Seasonal merriment from Paris to Missouri

 
COLUMBIA, Mo 12/19/13 (Review) -- With bright, merry colors; a touch of the whimsical; and a new holiday play set in gay Paree, 'tis the season for the artists at Columbia's Orr Street Studios, three of whom have been Heart Beat "artists of the month." 
 
Seems only fitting that we take readers on a virtual tour of the studio to encourage a real tour -- and some gift-buying, of course -- like we did nearby Artlandish Gallery a couple years ago. 

Click the links to see the works. 

Our December artist of the month, photographer Anastasia Pottinger, may be best known for her uncanny ability to capture the rapture of the human spirit.   Scroll down her Orr Street page and you find happy children and pensive teens; the weathered fissures of old age;  the utter delight of being (almost) new born. 

A favorite of mine and my family, Jenny McGee has a flair for the abstract to which she has added an understated palette of lush, natural colors in the pieces exhibited on this page.  
 
Another Heart Beat artist of the month whose work hangs above our fireplace mantel, McGee has painted with the lyrical colors of a Christmas rainbow:  rich blood-orange reds; the pears and greens of a yummy holiday salad (look closely to see the human spirit);  the blues and whites of Christmas morning, all frigid and icy, like windows in winter.  

Heart Beat artist of the month Marilyn Cummins brings us closer to home, with a portrait of the Burr Oak near McBaine; solitary hay bales in a field; and one of my favorites, the same Woodford outdoor faucet handle we have in our back yard.  There may be nothing more evocative of midwest life, which Cummins captures in fine detail. 

Catherine Parke -- whose work also hangs in our home -- has painted what may be my favorite winter scene, five oranges that seem caught in the grip of a quick, gray frost.  
 
It must be a very recent frost, for the oranges retain their bright colors -- even the stems are still green.  Whether Parke meant to paint a winter scene I cannot say -- it's merely an interpretation, just as it is when I say she seems to have captured the lively essence of a peacock in the third painting on this page.  
 
I like to imagine Parke -- a retired English professor -- painting with some subconscious recollection of the great American author Flannery O'Connor, famous for her use of peacocks as symbols of the human condition.   Parke will be this January's artist of the month, btw.
 
Rounding out the holiday spirit at Orr Street is C'tait la Nuit ('Twas the Night), a new play from the Greenhouse Theatre Project.  

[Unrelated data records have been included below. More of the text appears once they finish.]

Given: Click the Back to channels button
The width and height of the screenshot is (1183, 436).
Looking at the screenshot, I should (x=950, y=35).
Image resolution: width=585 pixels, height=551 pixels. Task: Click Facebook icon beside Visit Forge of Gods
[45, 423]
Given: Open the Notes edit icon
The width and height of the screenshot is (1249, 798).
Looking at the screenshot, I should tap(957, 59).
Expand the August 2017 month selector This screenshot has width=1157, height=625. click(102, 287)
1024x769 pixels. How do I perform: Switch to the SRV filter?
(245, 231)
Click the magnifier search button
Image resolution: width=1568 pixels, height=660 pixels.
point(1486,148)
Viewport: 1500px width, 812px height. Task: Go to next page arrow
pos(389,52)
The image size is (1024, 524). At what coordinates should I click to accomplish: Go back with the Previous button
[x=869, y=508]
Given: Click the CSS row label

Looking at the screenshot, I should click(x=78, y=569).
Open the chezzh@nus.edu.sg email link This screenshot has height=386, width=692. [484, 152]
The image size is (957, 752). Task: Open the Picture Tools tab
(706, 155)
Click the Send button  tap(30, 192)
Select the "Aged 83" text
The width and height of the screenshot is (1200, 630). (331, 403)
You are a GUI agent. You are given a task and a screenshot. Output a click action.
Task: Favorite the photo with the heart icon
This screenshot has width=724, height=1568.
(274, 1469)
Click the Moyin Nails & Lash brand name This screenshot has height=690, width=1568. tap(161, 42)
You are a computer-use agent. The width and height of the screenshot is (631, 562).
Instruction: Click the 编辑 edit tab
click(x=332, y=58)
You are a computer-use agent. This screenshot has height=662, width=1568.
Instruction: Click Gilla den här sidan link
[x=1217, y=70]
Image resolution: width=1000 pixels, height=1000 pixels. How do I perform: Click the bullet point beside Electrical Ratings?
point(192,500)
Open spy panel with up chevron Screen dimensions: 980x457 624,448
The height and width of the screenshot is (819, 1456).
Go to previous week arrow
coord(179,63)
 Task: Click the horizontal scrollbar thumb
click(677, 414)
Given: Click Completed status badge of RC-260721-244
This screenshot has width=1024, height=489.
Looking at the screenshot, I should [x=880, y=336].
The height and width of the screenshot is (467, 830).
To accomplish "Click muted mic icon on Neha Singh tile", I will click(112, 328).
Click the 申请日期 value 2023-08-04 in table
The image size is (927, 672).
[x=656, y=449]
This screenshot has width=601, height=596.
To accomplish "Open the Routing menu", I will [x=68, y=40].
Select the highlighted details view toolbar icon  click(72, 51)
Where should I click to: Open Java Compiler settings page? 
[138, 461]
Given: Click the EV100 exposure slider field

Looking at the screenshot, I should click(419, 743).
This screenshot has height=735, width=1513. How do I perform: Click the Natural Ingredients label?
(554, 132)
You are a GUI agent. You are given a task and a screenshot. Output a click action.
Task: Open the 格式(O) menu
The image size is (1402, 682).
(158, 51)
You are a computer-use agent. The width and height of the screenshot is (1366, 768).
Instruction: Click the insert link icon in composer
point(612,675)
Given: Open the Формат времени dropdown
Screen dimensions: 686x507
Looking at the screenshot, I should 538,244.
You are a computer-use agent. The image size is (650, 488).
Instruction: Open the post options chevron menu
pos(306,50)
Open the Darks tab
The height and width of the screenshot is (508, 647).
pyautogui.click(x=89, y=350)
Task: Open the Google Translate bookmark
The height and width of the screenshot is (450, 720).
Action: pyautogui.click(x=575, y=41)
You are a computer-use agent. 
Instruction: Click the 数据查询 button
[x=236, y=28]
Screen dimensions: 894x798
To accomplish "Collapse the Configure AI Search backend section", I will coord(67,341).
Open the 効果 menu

A coming of age tale set on the verge of a Parisian Christmas Eve, C'tait la Nuit  tells of a young man who sets out to find his birth parents -- the poet and cabaret singer who gave him up for adoption in France.   He runs across an assortment of characters straight out of Dickens.  Christmas is the story of a birth, to adoptive parents (in the Biblical sense), so it seems a fitting subject for a play set around Christmas time. 

C'tait la Nuit  plays at Orr Street Studios, 7:30 p.m. tonight through Sunday.

Visit the studio at 106 Orr Street in Columbia, in the heart of the North Village Arts District.